Ujiie Yukihiro (氏家 行広) was a samurai and feudal lord who lived in the Sengoku period up to the beginning of the Edo period, also known as Ogino Douki (荻野道喜). He was the son of Ujiie Naotomo.

==Biography==

Yukihiro was the second son of Ujiie Naotomo, one of the Mino Triumvirate. His eldest brother was Ujiie Naomasa, and his youngest brother was Ujiie Yukitsugu.

After his father's death at the first siege of Nagashima in 1571, his elder brother, Ujiie Naomasa, succeeded him as the head of the Ujiie family and kept serving under Oda Nobunaga. After the Incident at Honnō-ji, the Ujiie family served Nobunaga's third son Nobutaka, but when Nobutaka opposed Hashiba Hideyoshi, they turned to serve Hideyoshi. Due to Naomasa's death by illness in 1583, Yukihiro became the head of the Ujiie family.

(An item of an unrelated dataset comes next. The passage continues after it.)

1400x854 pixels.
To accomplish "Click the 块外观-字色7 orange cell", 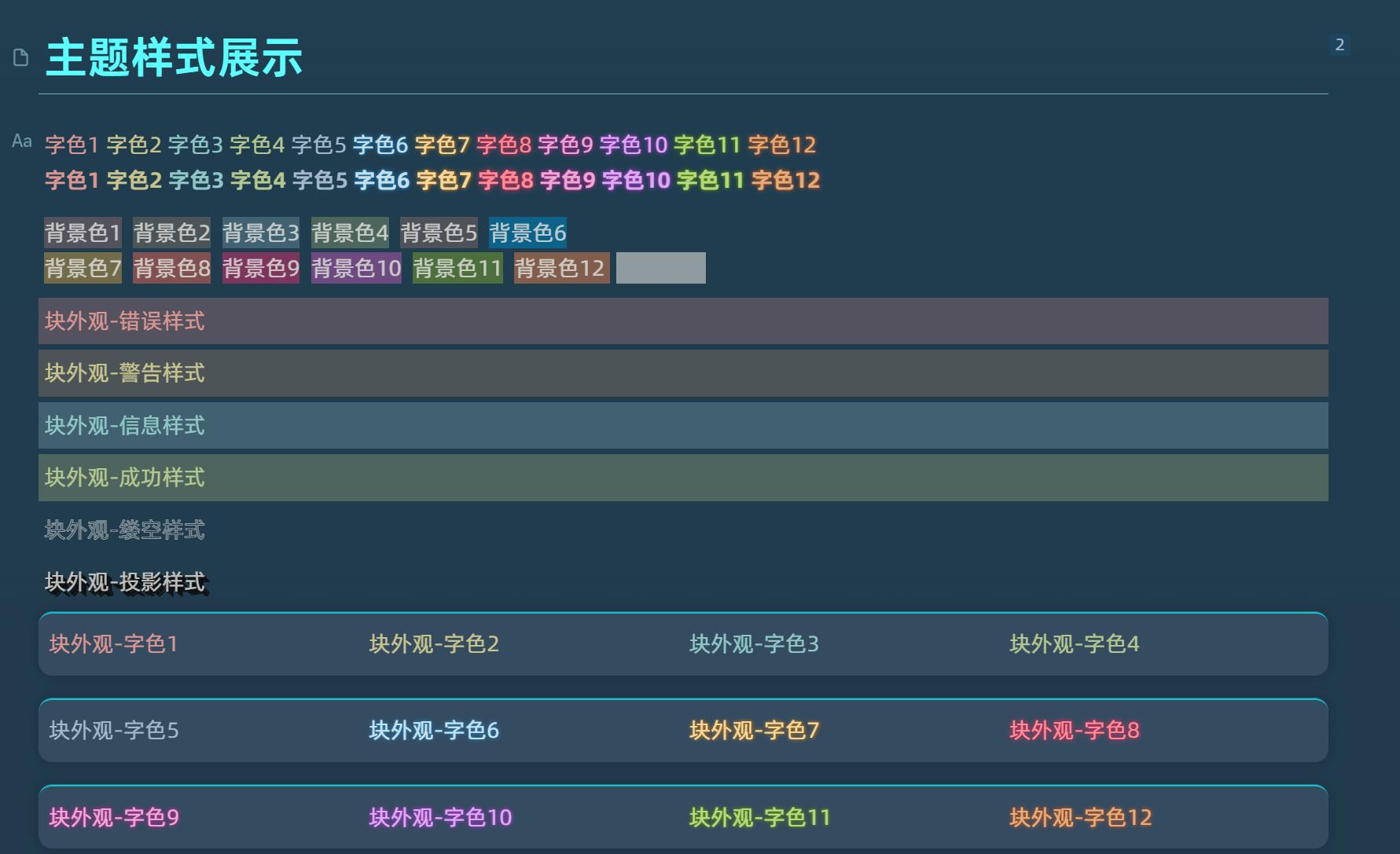I will pyautogui.click(x=752, y=730).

He served Toyotomi Hideyoshi and was given a fief in Ise province. He fought for Ishida Mitsunari in the Battle of Sekigahara and was afterwards dispossessed.

==Death==
In 1614, he went to join the defenders of Osaka Castle and was killed at the conclusion of the Osaka Summer Campaign.